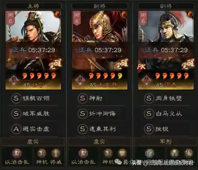Image resolution: width=198 pixels, height=170 pixels.
Task: Click the 军形 section header
Action: 166,142
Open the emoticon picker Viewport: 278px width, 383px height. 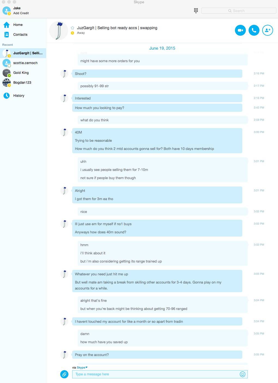tap(243, 374)
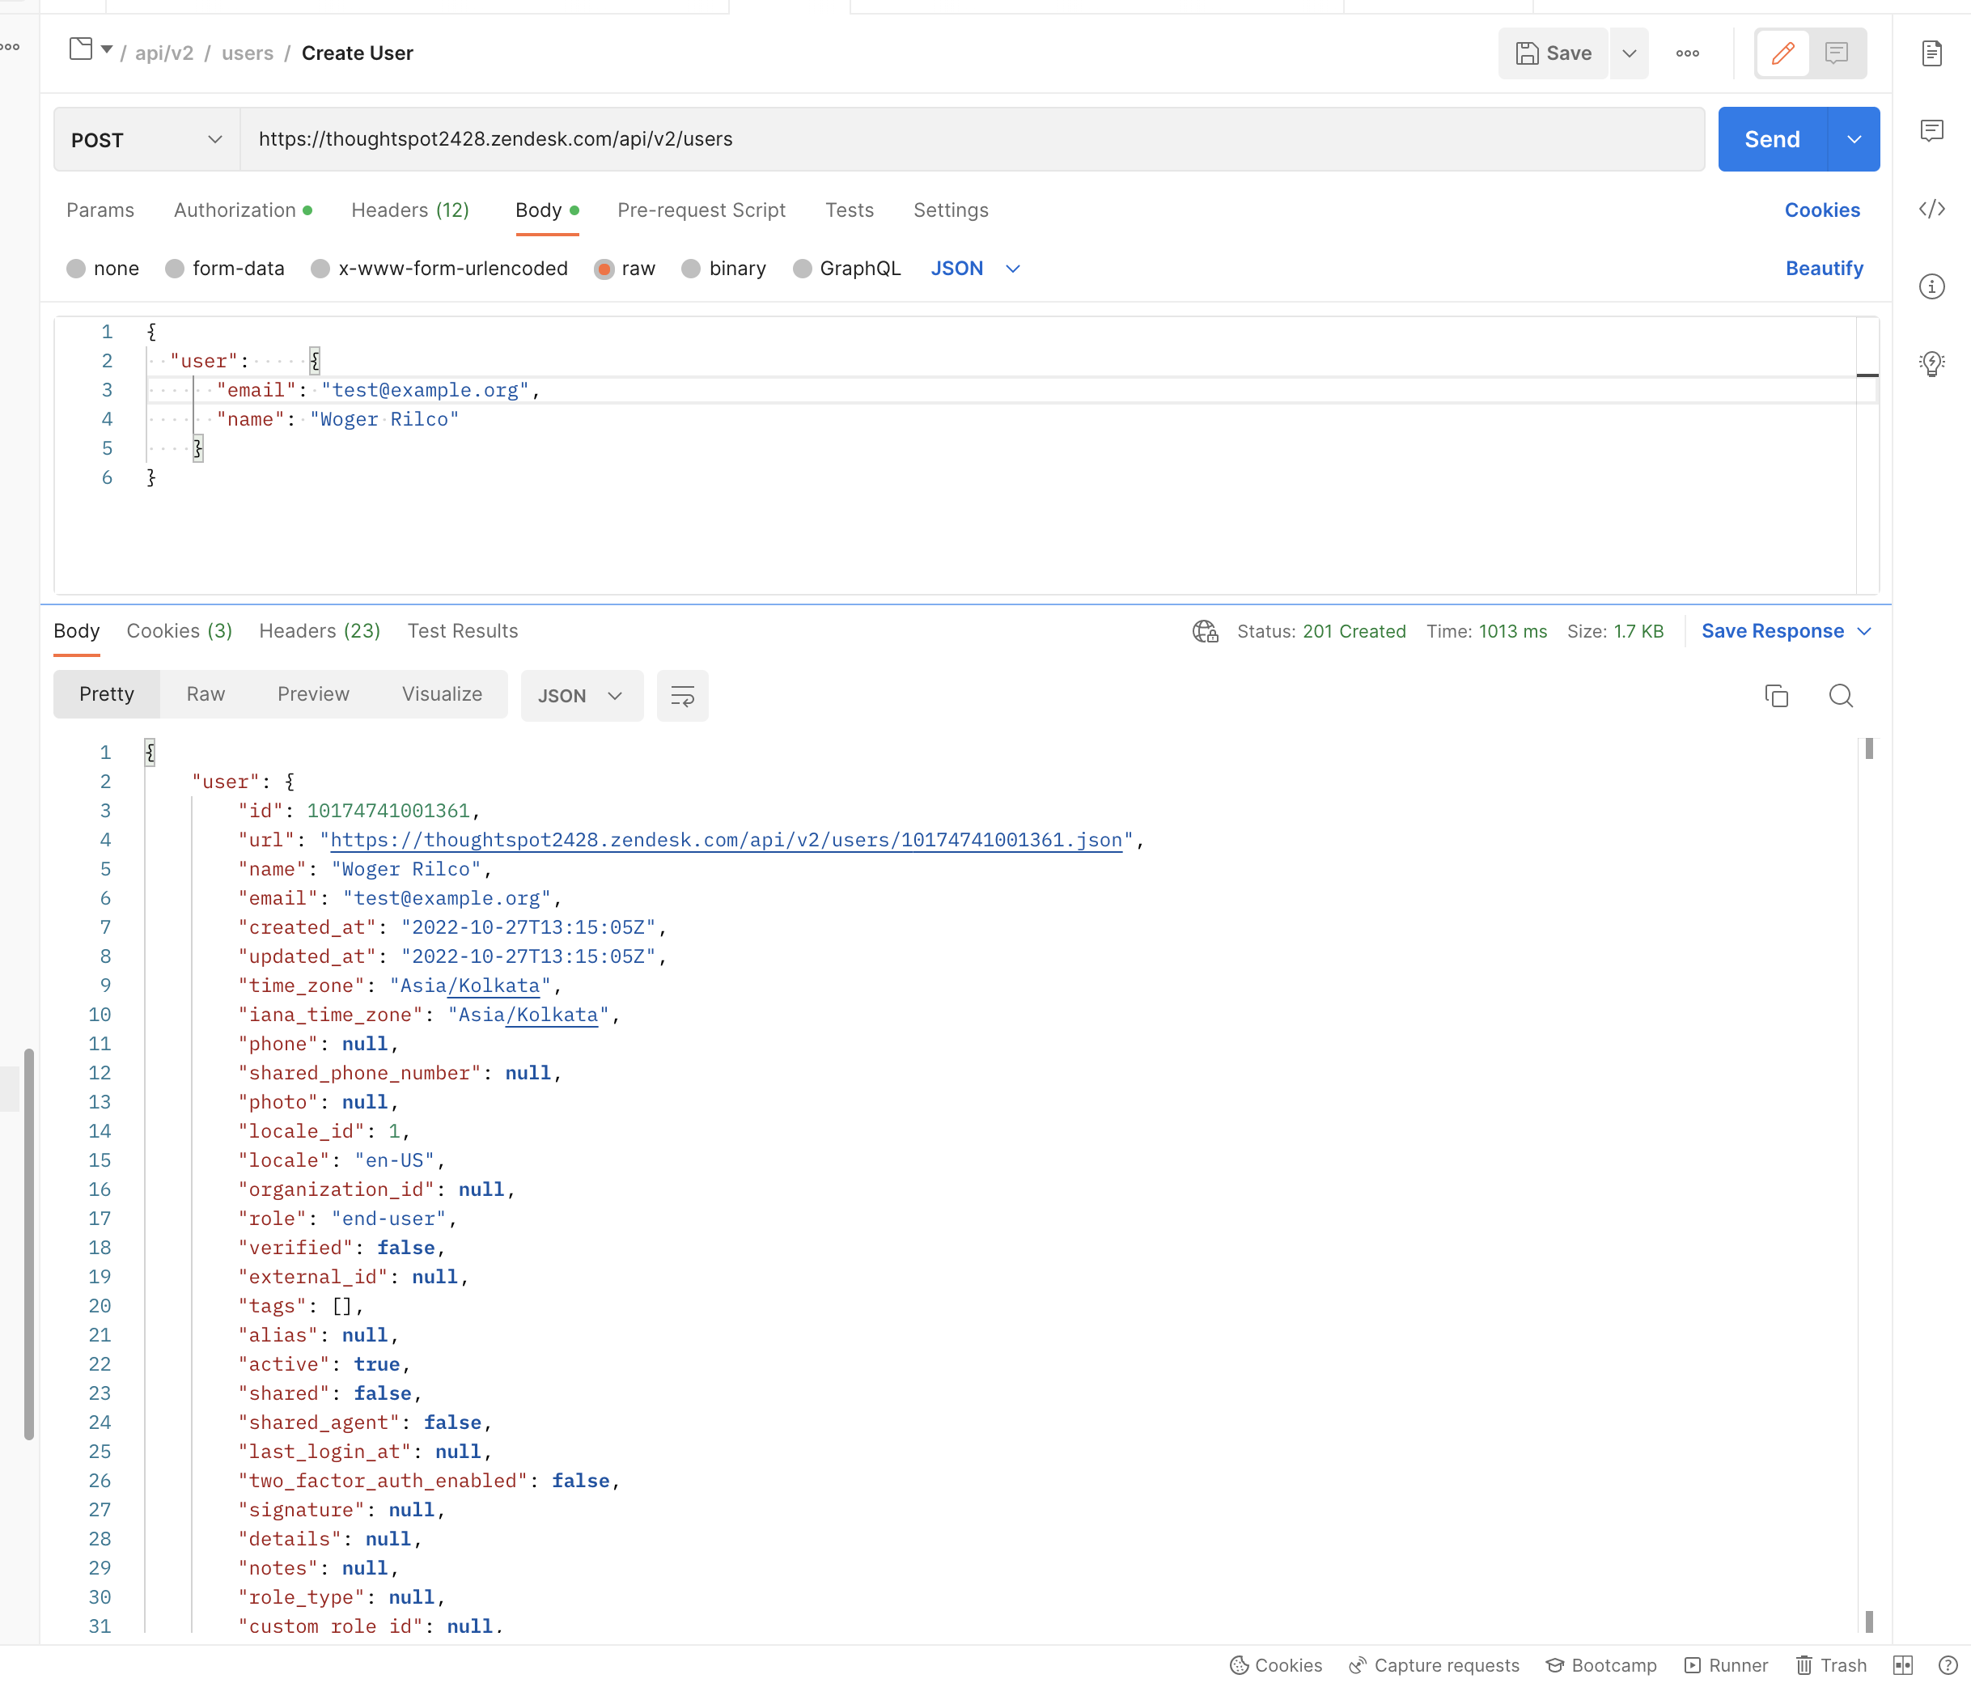Switch to the Pre-request Script tab

(x=701, y=210)
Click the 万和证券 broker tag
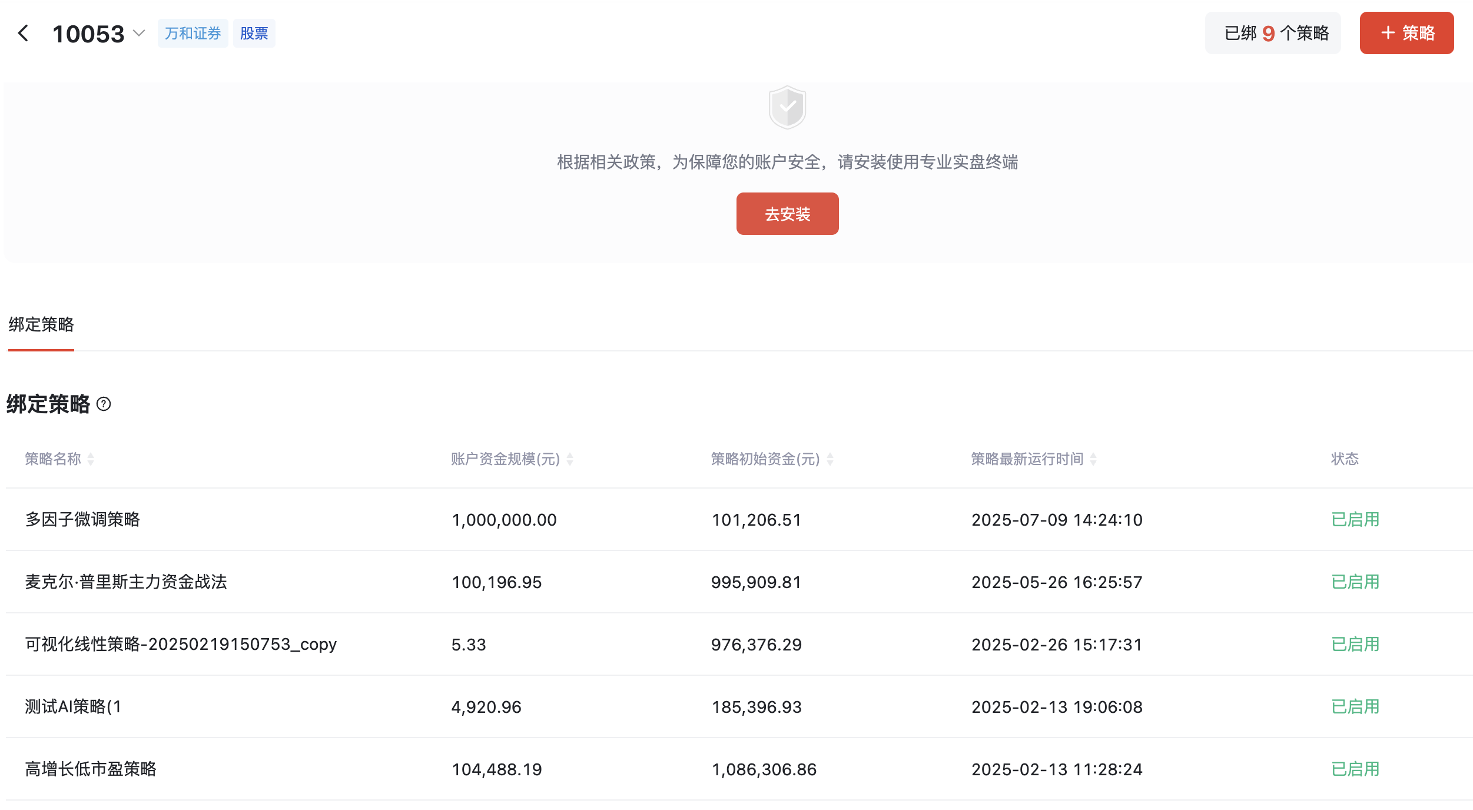 193,33
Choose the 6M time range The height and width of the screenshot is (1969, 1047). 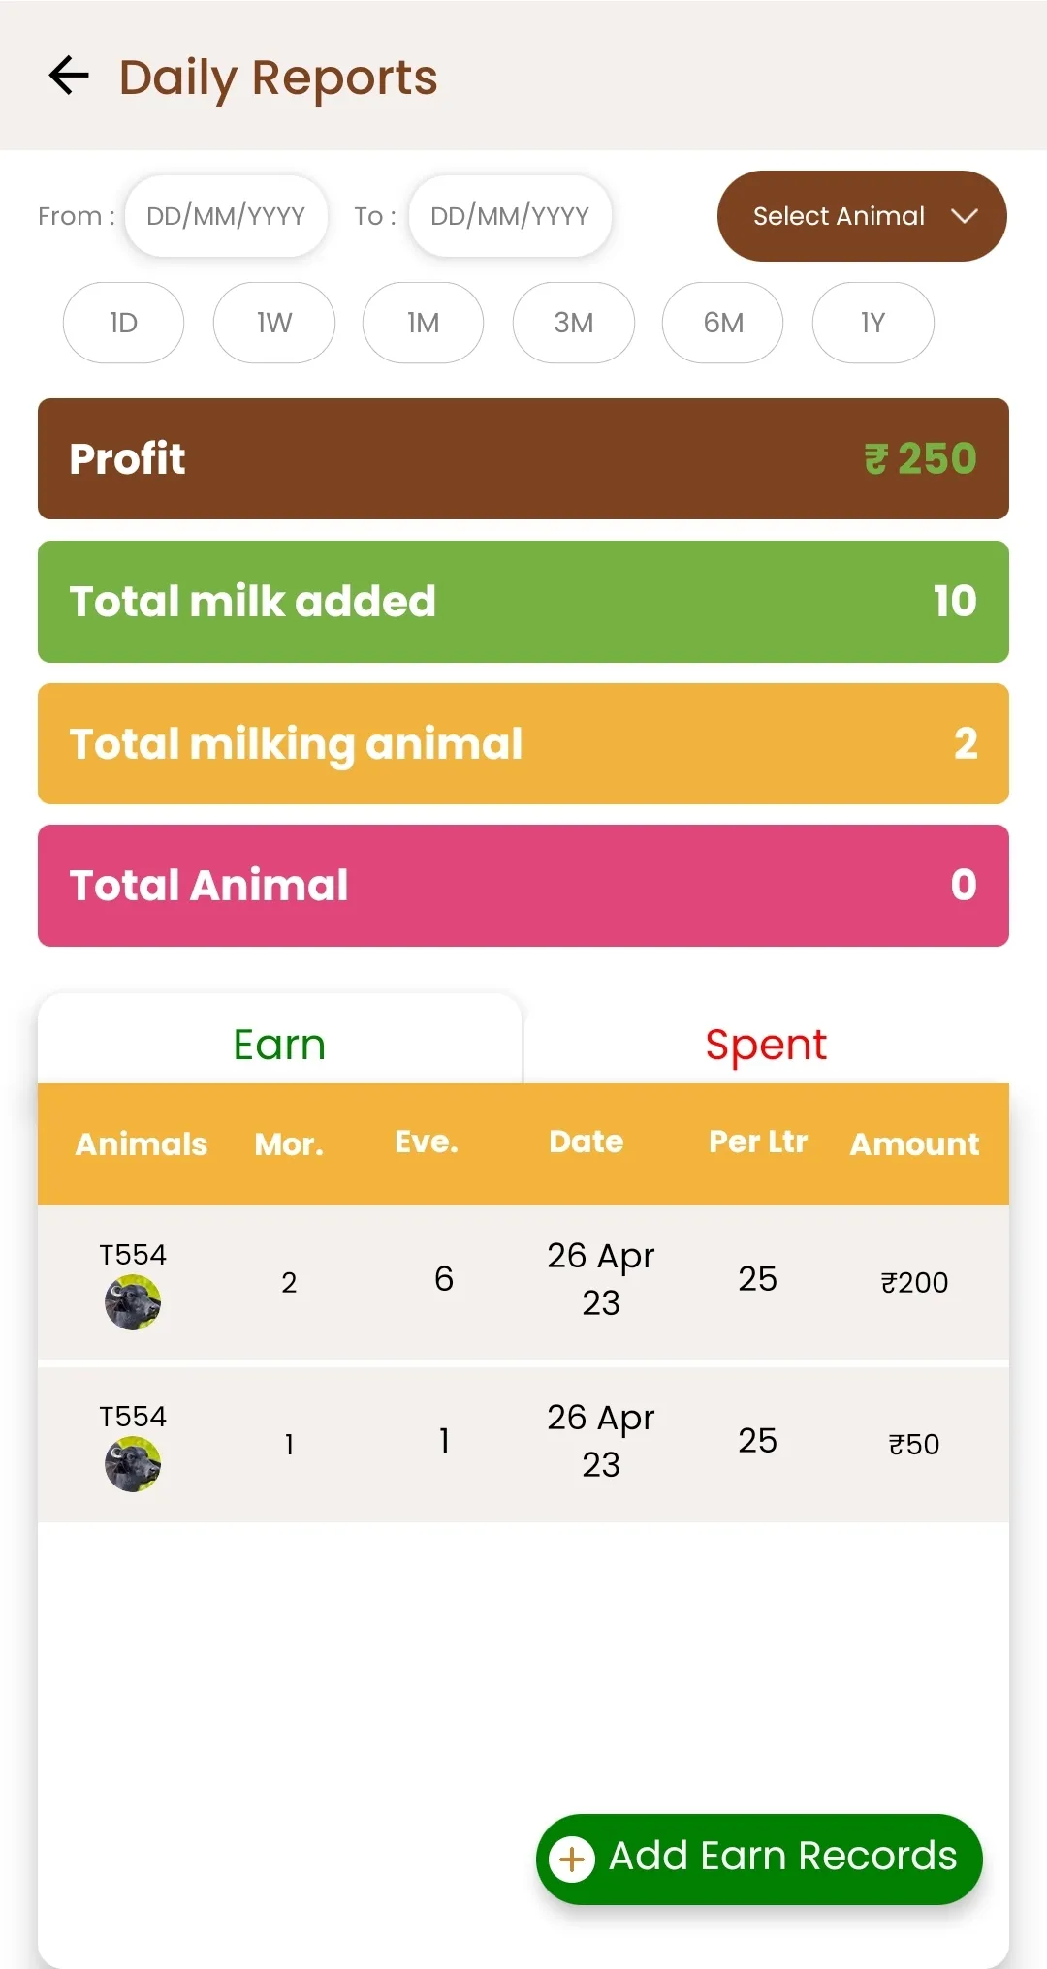(722, 323)
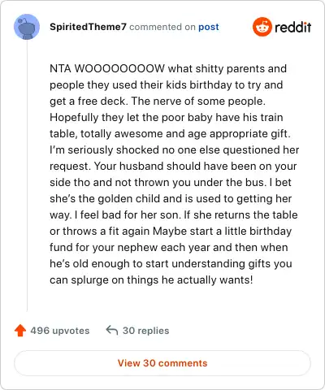Image resolution: width=325 pixels, height=390 pixels.
Task: Click the reddit wordmark text
Action: [293, 27]
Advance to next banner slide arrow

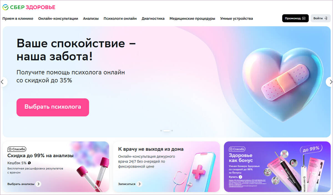point(330,82)
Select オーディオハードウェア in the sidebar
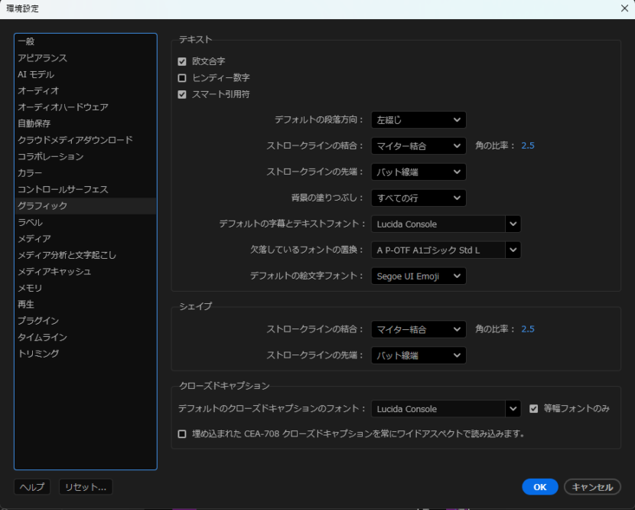 63,107
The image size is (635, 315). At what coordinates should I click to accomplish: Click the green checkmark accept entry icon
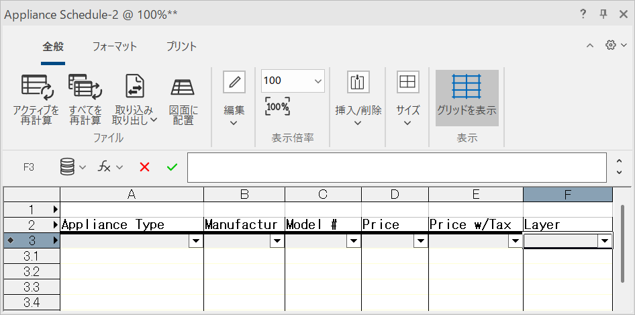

▶ What to produce
Reproduce the material from the line containing "Select オーディオハードウェア in the sidebar" through the end of the material, including both ends and the requests. Scale every click coordinate in the answers by 1.15 and round to whole numbers with halves rounding up, leave all numbers in the requests unchanged, and omit the pictures.

▶ Complete response
Select オーディオハードウェア in the sidebar
 72,123
The image size is (635, 315). At what coordinates should I click to accomplish: Click the green checkmark accept entry icon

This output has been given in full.